Former Shaliach in Atlanta
Parshat Mishpatim is primarily concerned with mitzvot which regulate our social framework – namely, the mitzvot she’bein adam l’chavero (interpersonal mitzvot). Interestingly, this parsha follows Matan Torah – with its mitzvot she’bein adam l’Makom (mitzvotwhich are between man and Hashem).
Our task is to achieve a proper balance between these two types of mitzvot. Rashi cites Chazal:
“‘And these (v’eleh) are the ordinances (mishpatim)’ – Wherever it says ‘these’ (eleh) it negated that which has been stated previously. ‘And these’ (v’eleh) it adds to what has been stated previously. Just as those which have been stated previously [i.e. the Ten Commandments] are from Sinai, so too, these are from Sinai.” (Rashi, Shmot 21:1)
Chazal want to teach us that we must treat the nuances of Parshat Mishpatim’s seemingly mundane and everyday mitzvot with the same emotional fervor with which we relate to the Ten Commandments.
The Gemara (BT Bava Kama 30a) states:
“Rav Yehudah said, ‘One who wishes to be devout should fulfill the words of [Masechet] Nezikin.’”
We might have thought that extra piety can only be derived from focusing on our relationship with HaKadosh Baruch Hu.
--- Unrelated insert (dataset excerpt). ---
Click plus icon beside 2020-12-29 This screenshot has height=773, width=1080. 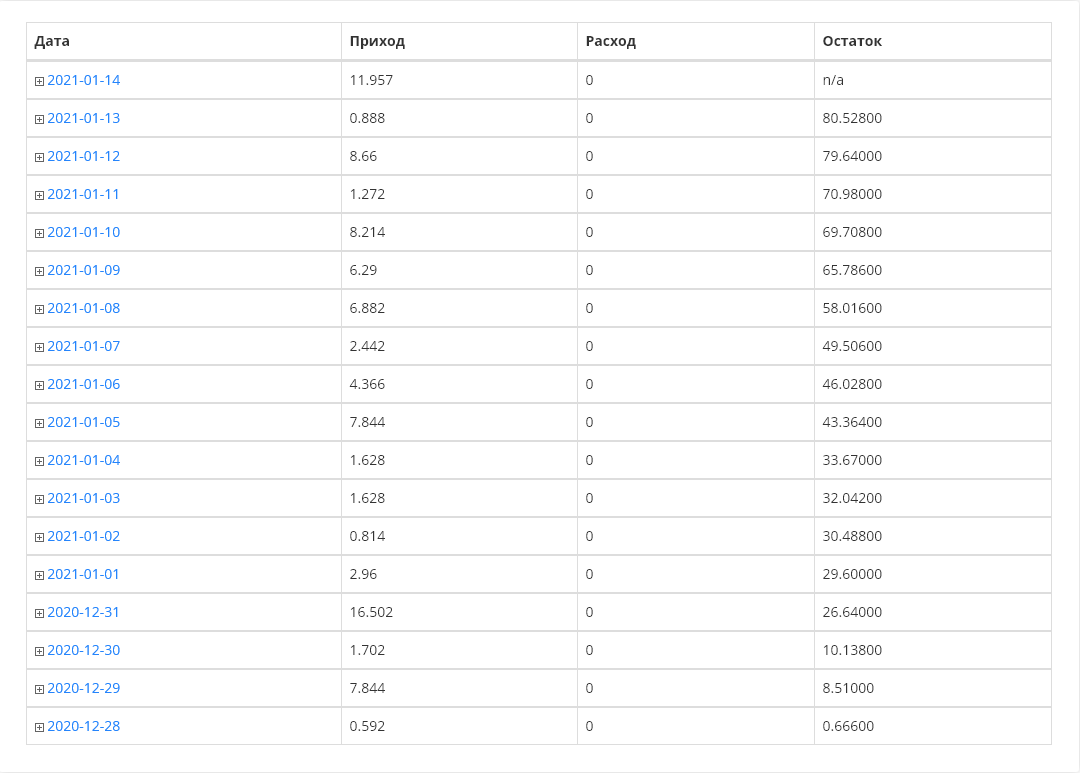[x=39, y=689]
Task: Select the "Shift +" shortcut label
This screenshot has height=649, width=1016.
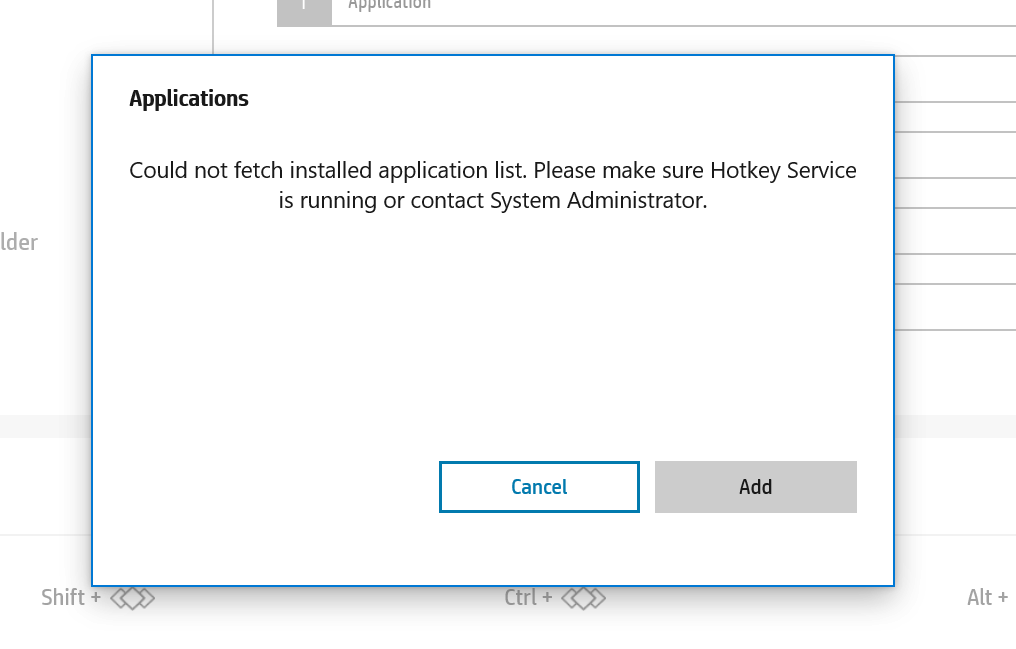Action: [x=70, y=598]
However, according to Rav Yehudah, nezikin (torts) – i.e. interpersonal relations – is the true measure of a person’s piousness.
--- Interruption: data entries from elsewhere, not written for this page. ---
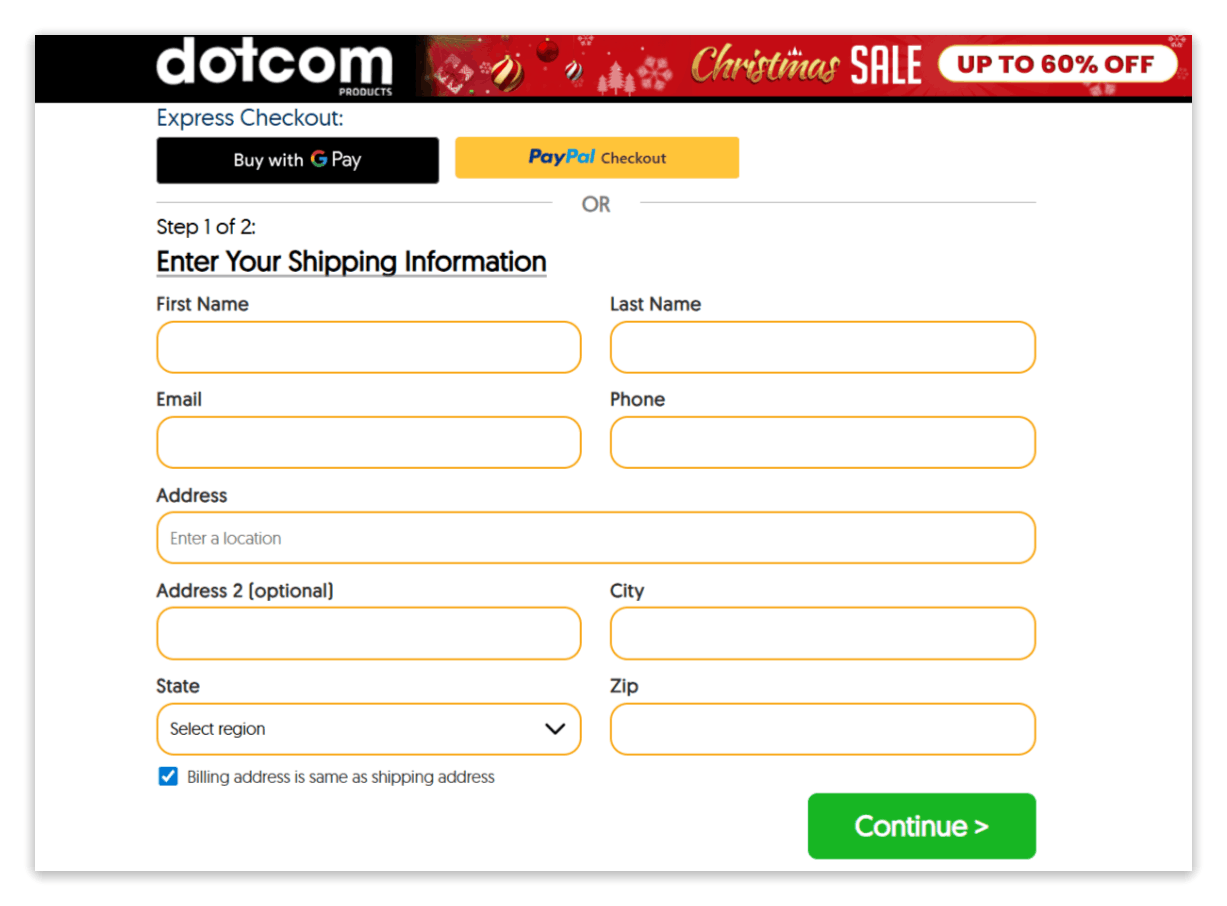
Task: Start PayPal Checkout
Action: [x=596, y=157]
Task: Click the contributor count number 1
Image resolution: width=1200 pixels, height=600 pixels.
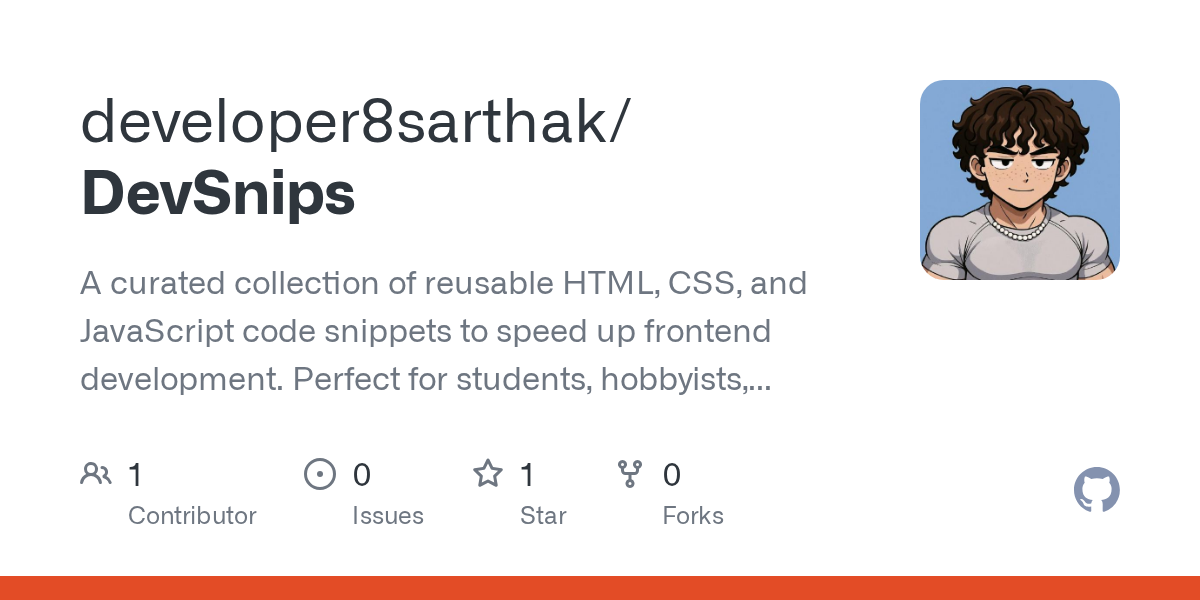Action: (135, 475)
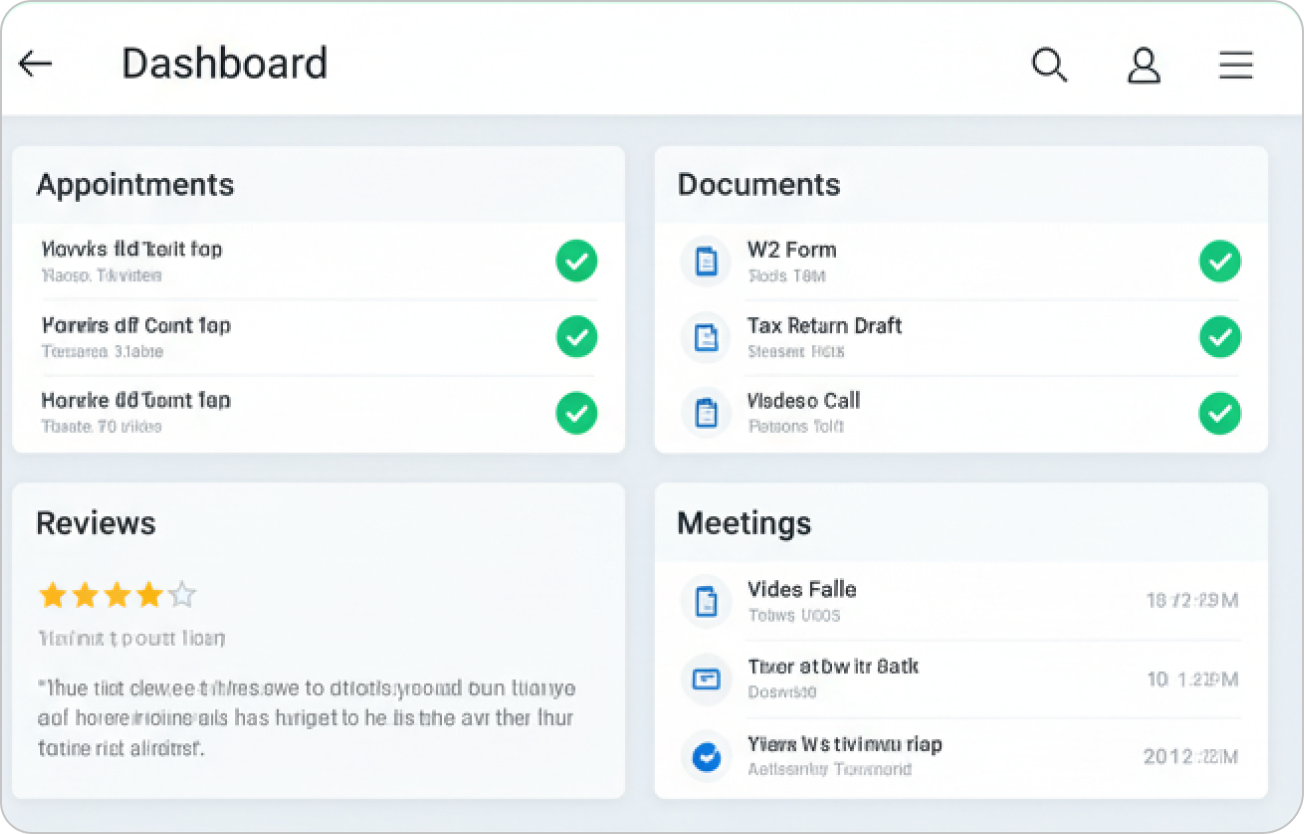Click the first meeting's document icon
The image size is (1304, 834).
point(706,601)
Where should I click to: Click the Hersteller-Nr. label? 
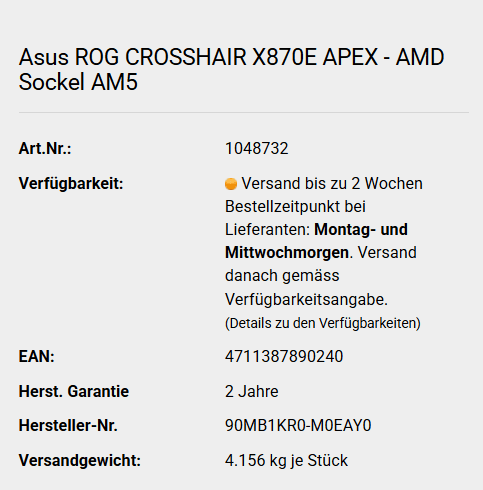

The Sfat Emet expounds on a pasuk:
“Hashem will give strength to His nation; Hashem will bless His nation with peace.” (Tehilim 29:11)
The Midrash explains that “Hashem will give strength to His nation” is the Torah, and “Hashem will bless His nation with peace” are the mishpatim. The Sfat Emet notes that we received the Ten Commandments at Sinai directly from Hashem. In contrast, the Torah stresses:
“And these are the ordinances (mishpatim) that you shall set before them.” (Shmot 21:1)
We are required to establish a justice system which will regulate the social fabric of our lives. Our sages and judges – not Hashem – are the ones who are charged with enacting social laws based on society’s needs and abilities. Thus, one would be likely to treat Hashem’s words with greater respect and commitment than one accords the laws established by men. In other words, one is likely to achieve extreme piety in one’s relationship with Hashem, while paying scant heed to one’s fellow man. Therefore, the Torah emphasizes that both aspects come from HaKadosh Baruch Hu.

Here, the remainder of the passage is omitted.